The 2013 UEFA Women's Euro's Norway versus Denmark semifinal marked her first performance in a major nations tournament's final stages. The following year she refereed the 2014 UEFA Women's Champions League Final. In 2014, she was voted second in the International Federation of Football History & Statistics (IFFHS) World's Best Woman Referee poll behind Bibiana Steinhaus.

Monzul refereed the opening match of the 2015 FIFA Women's World Cup, marking her debut in the competition as main referee, in which she awarded a controversial injury time penalty kick to host nation Canada who scored to beat China 1–0. She also refereed the final on 5 July 2015 between the United States and Japan.
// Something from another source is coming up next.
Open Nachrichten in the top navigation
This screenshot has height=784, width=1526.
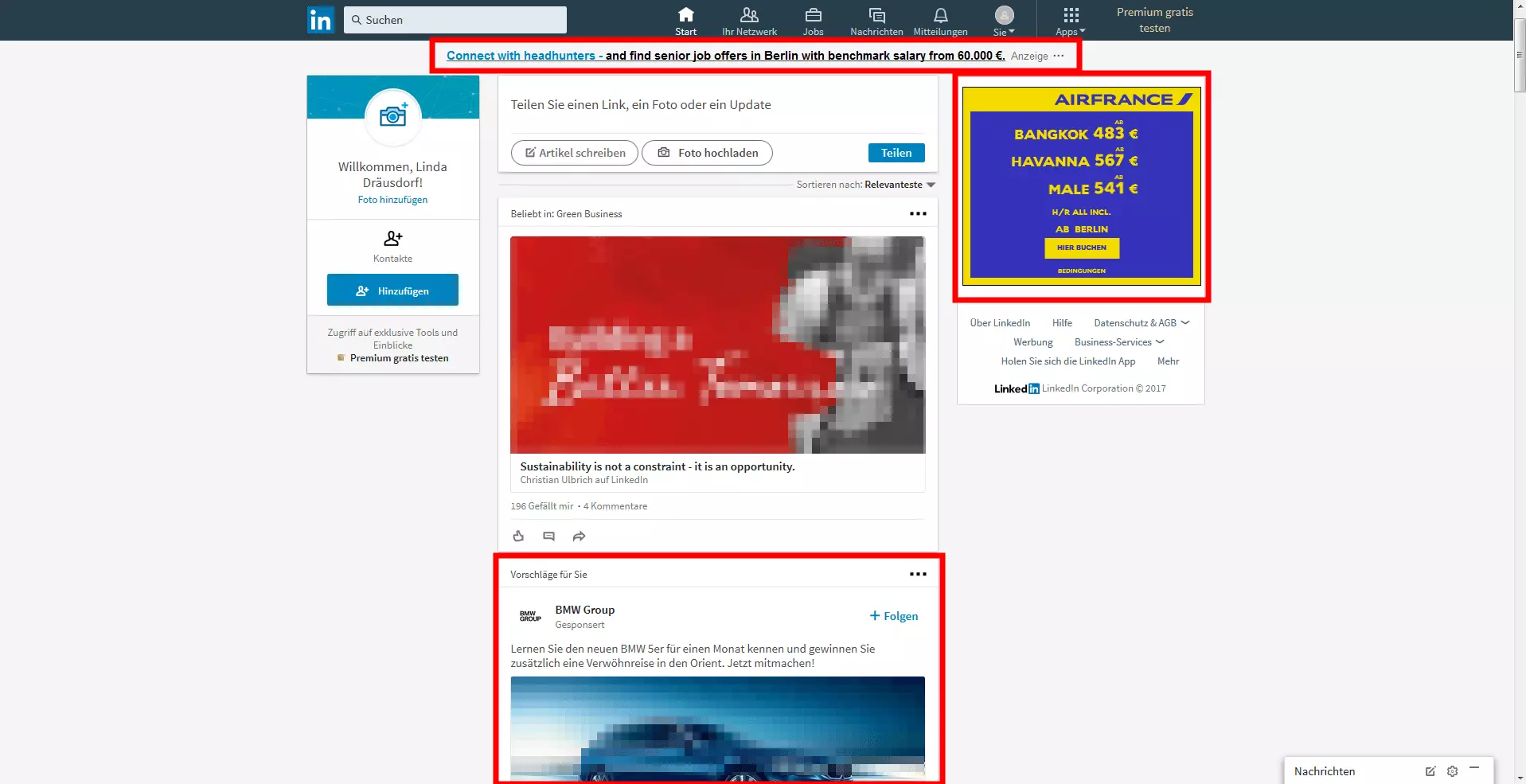point(876,21)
In 2015, she was named as the IFFHS World's Best Woman Referee.

On 3 April 2016, Monzul started working in the Ukrainian Premier League, in a match between Chornomorets Odesa and Volyn Lutsk. In doing so, she became the first female referee in the elite men's Ukrainian football division.
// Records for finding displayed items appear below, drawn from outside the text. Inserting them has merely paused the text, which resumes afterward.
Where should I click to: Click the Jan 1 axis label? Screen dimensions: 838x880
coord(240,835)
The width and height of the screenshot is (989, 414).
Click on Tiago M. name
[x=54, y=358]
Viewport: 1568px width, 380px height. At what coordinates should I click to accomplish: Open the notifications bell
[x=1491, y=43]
In June 2017, Monzul was appointed to be an official at the UEFA Women's Euro 2017 in the Netherlands.

On 3 December 2018, it was announced that Monzul had been appointed to be a referee for the 2019 FIFA Women's World Cup in France. After the conclusion of the round of 16, FIFA announced that Monzul was selected as one of 11 referees who would be assigned to matches during the final 8 matches of the tournament.

In November 2020, she officiated the UEFA Nations League match between San Marino and Gibraltar as part of the first all-female refereeing team to take charge of a senior men's international.

In February 2022 Monzul fled her home country of Ukraine after the Russian invasion.

On 31 July 2022 she refereed the Women's Euro final at Wembley Stadium. The match was won by England, defeating Germany 2-1 after extra time.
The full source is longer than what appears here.